In 2010, a group of UCSF researchers, including several who later worked on ePrognosis, set out to determine whether elderly people want to know how long they have to live, or whether they’d rather the information be kept from them. Suppose your doctor knew you had fewer than five years to live, they asked their subjects. Would you want to know? Three quarters said they would. Their reasons ranged from financial planning to planning for the afterlife. “I would take money out of the bank and see who I could give it to,” said an 84-year-old man. “I need to prepare for eternity,” said a 78-year-old woman. People who didn’t want to know said it would make their last years too emotionally difficult. Others said they wouldn’t believe it, so why bother.

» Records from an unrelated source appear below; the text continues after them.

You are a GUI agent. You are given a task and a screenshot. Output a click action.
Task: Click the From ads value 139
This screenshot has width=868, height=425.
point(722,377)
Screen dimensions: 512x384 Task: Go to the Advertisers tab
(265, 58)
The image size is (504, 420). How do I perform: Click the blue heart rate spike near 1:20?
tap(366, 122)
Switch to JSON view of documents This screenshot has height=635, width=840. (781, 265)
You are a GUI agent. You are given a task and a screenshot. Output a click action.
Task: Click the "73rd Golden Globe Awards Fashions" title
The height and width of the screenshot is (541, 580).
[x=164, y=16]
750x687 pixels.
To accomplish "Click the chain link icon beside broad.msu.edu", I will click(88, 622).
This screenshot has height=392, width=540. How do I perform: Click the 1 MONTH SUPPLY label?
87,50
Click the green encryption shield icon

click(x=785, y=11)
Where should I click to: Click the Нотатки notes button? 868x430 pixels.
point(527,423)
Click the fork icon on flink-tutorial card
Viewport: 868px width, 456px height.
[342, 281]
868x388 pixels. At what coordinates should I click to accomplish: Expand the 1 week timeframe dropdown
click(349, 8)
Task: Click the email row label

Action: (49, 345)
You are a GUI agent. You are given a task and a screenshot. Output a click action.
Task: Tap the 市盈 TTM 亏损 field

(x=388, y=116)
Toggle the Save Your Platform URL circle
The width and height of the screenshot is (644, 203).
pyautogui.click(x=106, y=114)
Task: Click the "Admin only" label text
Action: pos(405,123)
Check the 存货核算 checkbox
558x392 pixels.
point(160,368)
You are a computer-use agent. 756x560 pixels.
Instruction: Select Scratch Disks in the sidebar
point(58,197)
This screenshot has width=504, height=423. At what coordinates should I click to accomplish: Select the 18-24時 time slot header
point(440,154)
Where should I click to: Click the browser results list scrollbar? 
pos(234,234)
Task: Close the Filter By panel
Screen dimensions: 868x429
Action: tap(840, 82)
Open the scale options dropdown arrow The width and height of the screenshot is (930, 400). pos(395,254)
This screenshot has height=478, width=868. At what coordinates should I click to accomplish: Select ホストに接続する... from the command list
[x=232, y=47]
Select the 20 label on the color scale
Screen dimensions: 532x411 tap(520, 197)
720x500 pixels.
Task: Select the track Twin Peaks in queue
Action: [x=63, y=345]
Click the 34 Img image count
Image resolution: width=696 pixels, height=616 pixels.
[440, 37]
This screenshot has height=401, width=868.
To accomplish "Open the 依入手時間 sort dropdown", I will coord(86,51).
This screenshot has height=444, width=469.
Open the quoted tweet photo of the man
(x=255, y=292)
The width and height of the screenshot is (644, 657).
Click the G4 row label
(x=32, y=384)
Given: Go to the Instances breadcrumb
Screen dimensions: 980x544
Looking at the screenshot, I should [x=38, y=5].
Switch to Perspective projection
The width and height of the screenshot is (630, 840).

Michael D. Pollock is firmly in the camp of those who want to know, though he also takes his prognosis with a healthy dose of skepticism. After all, he says, when he was 8 years old, doctors said he’d be lucky to reach 50, but then penicillin was invented and his chronic bone infection was cured. Now he’s 94 and going strong. Nevertheless, he says he’d like to know how much time he has left “to get his house in order.” His eldest son, who’s his executor, and with whom he has dinner with every Sunday, has been asking him about his last wishes. “I thought I might as well find out how many years the experts think I have, so I can tell him not to worry so much,” he says. “I’m not ready to go.”
When he asked his doctor, she told him not to worry. But when he asked how she knew, she said no doctor could predict life expectancy, and that she was going by his firm handshake and good cheer.
EPrognosis isn’t much more helpful for him. It gives him a 50/50 chance of dying within the next four years, but he’s still so ailment-free that none of the surveys quite fit. The Lee Index tracks body mass index—Pollack has “a bit of a tummy”—and it also asks whether you have trouble walking several blocks, which Pollack does, due to a knee transplant.
That new knee is another reason Pollack takes any prognosis with a grain of salt—and why he’s glad people are working on more accurate ones. When he was 88 he couldn’t walk, and his doctor said no surgeon would bother operating on him because he was too old. “If I’d listened, I would have spent the last seven years in a wheelchair.” The average is just an average, he says, and he has the good fortune to be an outlier. Plus, he says, the indices overlook the most important factor. “The nanogenerians I know are all cheerful people. They keep busy, and they’re happy. They need a question or two about that.”